09/02/2025
Con ráfagas de viento superiores a 95 kilómetros por hora, las llamas sigue avanzando sin control. Más de 600 brigadistas trabajan en tierra ante la imposibilidad de operar con medios aéreos
Mientras el principal foco de atención está puesto en lo que ocurre en Chubut y Río Negro, la provincia de Neuquén también sufre por las llamas: el incendio que azota al Parque Nacional Lanín se ha convertido en uno de los más devastadores registrados en la región en los últimos años. En las últimas 24 horas, el fuego arrasó con 15.000 hectáreas, afectando la biodiversidad del bosque y poniendo en riesgo a las comunidades cercanas. La situación se torna crítica debido a las adversas condiciones climáticas, que impiden el accionar de los medios aéreos y dificultan la labor de los brigadistas en tierra.
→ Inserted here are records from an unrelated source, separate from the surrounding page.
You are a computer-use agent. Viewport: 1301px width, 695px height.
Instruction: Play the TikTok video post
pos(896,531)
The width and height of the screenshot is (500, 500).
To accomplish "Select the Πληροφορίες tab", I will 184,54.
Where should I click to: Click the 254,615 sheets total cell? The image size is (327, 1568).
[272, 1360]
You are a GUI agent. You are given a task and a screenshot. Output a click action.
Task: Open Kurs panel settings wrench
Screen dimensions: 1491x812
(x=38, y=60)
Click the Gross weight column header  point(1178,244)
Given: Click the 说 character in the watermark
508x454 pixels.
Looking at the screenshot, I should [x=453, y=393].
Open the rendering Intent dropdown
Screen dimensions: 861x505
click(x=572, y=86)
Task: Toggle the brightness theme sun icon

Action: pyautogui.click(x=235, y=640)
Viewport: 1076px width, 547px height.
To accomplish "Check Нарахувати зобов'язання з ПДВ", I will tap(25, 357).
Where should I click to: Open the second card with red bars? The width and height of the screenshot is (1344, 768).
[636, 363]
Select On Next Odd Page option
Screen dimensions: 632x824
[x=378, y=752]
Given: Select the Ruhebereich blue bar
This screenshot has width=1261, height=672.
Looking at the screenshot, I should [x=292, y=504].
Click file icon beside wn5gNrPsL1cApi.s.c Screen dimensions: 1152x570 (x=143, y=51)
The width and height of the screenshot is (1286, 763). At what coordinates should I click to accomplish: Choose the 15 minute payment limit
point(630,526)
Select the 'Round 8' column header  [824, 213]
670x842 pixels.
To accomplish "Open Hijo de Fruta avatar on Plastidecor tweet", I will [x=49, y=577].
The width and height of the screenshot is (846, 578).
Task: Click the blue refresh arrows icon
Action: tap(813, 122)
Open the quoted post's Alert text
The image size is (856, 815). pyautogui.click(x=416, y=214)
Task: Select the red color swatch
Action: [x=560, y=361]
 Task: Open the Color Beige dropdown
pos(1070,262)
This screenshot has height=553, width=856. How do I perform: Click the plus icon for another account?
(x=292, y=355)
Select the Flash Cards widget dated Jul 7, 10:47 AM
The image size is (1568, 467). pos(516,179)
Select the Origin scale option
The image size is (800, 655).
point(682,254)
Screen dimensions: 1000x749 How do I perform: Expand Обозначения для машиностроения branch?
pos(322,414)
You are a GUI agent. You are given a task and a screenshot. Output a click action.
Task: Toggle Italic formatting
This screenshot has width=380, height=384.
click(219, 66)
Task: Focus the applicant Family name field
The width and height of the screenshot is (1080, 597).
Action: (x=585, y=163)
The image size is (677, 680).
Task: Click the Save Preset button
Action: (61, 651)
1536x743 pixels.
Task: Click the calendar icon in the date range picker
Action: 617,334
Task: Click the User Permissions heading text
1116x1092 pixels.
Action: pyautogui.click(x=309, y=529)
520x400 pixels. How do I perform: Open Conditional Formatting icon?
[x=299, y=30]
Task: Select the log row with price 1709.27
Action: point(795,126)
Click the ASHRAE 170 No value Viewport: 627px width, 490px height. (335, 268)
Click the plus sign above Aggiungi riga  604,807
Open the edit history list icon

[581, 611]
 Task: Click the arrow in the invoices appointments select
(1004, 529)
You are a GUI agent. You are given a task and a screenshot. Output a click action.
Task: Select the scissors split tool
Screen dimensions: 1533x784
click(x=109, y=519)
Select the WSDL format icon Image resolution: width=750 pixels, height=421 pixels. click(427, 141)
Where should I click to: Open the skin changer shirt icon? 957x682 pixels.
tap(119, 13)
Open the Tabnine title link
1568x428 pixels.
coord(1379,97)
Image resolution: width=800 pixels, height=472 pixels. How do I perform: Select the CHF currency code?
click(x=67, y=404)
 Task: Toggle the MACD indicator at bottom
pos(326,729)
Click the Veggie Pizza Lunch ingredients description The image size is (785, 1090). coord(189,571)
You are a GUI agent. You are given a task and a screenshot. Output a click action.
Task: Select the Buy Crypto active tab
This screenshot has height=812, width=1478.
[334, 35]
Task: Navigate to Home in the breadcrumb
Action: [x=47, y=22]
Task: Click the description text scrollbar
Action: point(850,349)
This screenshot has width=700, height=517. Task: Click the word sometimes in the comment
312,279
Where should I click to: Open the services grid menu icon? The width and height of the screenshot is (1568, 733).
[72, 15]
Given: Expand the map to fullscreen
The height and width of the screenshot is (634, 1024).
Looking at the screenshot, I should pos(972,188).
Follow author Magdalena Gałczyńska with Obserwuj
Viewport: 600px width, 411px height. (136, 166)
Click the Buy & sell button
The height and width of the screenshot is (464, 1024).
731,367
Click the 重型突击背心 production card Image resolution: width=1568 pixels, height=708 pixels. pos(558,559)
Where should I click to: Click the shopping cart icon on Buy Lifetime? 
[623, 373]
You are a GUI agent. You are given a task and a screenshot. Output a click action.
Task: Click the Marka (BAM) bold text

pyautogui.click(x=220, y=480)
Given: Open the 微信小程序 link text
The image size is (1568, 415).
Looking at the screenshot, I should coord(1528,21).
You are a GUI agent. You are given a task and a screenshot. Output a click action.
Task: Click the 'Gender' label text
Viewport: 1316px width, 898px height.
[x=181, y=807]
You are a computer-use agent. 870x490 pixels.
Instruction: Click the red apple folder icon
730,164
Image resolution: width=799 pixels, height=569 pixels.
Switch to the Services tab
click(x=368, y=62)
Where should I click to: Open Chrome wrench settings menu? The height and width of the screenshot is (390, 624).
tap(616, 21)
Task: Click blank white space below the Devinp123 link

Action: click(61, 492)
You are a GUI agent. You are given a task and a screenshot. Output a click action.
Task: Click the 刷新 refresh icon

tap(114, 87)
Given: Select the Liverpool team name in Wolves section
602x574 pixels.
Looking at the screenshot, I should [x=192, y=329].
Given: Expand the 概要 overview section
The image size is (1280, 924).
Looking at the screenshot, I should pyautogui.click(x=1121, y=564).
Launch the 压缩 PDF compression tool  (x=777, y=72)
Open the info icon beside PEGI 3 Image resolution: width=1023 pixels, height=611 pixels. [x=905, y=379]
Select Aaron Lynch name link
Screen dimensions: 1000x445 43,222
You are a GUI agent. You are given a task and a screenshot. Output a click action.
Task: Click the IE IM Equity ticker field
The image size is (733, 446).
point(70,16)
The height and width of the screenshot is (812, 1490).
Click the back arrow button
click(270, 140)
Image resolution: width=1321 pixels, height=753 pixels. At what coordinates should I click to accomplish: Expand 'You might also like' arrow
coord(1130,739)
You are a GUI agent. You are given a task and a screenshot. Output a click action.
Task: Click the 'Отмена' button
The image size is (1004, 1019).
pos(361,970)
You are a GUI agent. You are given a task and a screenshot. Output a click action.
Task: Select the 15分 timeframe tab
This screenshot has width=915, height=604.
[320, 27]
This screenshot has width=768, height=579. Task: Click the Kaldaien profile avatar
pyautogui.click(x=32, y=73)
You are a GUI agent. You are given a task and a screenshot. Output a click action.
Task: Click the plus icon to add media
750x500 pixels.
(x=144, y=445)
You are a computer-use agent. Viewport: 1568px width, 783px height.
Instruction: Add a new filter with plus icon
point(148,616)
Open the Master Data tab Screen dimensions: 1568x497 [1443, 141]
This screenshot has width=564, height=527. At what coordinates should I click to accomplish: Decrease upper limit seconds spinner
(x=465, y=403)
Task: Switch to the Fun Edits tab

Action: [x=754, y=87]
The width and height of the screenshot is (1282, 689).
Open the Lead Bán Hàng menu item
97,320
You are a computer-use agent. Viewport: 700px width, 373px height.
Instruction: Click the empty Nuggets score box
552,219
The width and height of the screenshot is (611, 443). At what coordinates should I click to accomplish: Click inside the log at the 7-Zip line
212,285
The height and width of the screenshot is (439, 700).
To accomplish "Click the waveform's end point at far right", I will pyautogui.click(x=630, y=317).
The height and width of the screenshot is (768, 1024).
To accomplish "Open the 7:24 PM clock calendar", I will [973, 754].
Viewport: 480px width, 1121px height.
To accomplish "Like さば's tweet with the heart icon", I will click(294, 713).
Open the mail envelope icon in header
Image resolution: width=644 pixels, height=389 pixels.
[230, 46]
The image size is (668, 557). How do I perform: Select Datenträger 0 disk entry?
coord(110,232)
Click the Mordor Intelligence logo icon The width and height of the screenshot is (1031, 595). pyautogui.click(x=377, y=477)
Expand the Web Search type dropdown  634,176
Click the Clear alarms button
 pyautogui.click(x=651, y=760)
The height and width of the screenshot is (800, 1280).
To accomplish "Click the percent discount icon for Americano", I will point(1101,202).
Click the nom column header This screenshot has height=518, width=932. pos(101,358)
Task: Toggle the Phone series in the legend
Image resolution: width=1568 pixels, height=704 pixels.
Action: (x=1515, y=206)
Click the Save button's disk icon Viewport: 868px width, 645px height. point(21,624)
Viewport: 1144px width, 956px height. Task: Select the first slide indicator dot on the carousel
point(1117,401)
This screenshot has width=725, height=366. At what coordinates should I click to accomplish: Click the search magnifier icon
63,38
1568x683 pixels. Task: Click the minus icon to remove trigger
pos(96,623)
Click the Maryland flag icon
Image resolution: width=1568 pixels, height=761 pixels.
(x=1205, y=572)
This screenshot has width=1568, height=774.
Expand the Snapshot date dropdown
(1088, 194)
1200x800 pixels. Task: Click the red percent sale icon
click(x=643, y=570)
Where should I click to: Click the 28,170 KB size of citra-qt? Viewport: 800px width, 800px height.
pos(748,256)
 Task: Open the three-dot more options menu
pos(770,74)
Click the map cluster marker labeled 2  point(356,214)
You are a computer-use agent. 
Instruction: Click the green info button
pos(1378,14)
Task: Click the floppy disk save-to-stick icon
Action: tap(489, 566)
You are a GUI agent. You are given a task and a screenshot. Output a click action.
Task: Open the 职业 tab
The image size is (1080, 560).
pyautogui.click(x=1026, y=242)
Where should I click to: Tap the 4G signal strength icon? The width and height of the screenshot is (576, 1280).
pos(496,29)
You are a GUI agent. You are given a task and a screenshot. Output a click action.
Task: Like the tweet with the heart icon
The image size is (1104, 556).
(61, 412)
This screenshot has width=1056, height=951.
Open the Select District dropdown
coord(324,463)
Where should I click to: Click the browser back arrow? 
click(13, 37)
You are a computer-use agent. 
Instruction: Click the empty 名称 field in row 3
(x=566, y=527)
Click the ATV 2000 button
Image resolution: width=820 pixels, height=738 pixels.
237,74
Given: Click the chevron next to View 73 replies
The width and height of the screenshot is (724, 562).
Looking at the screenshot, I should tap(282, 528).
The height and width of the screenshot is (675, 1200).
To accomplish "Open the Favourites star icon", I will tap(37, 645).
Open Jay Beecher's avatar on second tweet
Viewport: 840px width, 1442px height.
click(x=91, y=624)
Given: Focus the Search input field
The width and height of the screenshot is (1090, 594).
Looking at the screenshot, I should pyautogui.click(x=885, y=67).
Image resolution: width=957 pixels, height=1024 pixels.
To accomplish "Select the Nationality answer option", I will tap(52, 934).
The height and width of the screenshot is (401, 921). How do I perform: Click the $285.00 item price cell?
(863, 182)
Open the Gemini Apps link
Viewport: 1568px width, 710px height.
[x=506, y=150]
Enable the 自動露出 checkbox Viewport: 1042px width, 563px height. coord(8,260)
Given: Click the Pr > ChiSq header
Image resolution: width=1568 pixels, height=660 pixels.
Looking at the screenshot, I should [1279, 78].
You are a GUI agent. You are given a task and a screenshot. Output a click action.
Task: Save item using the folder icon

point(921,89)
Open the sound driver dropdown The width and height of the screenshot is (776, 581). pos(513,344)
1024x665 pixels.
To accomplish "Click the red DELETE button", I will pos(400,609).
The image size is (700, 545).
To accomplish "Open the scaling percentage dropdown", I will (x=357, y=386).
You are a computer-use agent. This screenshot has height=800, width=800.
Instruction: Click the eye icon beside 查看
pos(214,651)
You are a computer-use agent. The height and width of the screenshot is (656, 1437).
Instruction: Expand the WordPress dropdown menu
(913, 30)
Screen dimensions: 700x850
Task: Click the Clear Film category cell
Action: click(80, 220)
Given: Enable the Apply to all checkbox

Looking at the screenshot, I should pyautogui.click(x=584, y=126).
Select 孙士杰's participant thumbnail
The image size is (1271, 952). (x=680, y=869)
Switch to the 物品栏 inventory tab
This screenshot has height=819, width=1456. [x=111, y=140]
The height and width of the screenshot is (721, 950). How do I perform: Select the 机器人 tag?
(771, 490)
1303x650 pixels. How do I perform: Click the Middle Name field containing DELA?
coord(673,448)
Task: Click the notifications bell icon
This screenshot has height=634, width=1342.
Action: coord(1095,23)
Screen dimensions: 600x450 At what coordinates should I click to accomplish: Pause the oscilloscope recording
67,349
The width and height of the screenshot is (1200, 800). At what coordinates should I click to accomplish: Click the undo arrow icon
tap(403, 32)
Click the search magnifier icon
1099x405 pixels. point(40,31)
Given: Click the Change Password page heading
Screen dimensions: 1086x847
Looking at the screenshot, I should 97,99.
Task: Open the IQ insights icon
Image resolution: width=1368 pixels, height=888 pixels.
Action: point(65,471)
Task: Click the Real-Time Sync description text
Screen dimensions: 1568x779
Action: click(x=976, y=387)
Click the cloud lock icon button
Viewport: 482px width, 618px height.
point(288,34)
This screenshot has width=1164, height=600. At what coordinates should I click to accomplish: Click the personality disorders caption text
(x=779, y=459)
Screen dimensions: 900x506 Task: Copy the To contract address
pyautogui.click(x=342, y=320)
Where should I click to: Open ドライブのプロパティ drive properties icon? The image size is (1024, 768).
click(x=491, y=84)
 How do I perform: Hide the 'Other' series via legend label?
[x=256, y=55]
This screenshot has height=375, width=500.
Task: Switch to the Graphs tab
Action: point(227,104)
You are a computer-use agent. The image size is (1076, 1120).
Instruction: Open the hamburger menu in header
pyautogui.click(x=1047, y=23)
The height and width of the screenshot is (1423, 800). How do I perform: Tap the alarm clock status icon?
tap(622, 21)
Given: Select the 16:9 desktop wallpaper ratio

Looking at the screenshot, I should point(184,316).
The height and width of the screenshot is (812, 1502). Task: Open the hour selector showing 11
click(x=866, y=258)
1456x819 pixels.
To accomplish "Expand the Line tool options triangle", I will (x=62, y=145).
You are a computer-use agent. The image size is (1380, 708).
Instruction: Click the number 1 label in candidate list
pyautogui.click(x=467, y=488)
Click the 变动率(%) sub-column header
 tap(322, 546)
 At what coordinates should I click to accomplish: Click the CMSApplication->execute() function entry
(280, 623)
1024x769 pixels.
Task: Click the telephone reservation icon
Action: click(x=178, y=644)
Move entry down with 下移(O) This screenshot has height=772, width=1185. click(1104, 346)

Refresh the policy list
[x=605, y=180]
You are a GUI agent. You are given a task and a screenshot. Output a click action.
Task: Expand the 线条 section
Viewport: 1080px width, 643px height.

El humo denso que cubre el parque y las fuertes ráfagas de viento que superan los 95 kilómetros por hora han generado un escenario de extrema dificultad para el combate de las llamas. Mientras tanto, los esfuerzos de más de 600 personas, entre brigadistas, bomberos y personal logístico, se centran en frenar la expansión del incendio. Sin embargo, la falta de visibilidad ha obligado a suspender las operaciones aéreas, dejando la contención del fuego exclusivamente en manos de quienes trabajan desde tierra.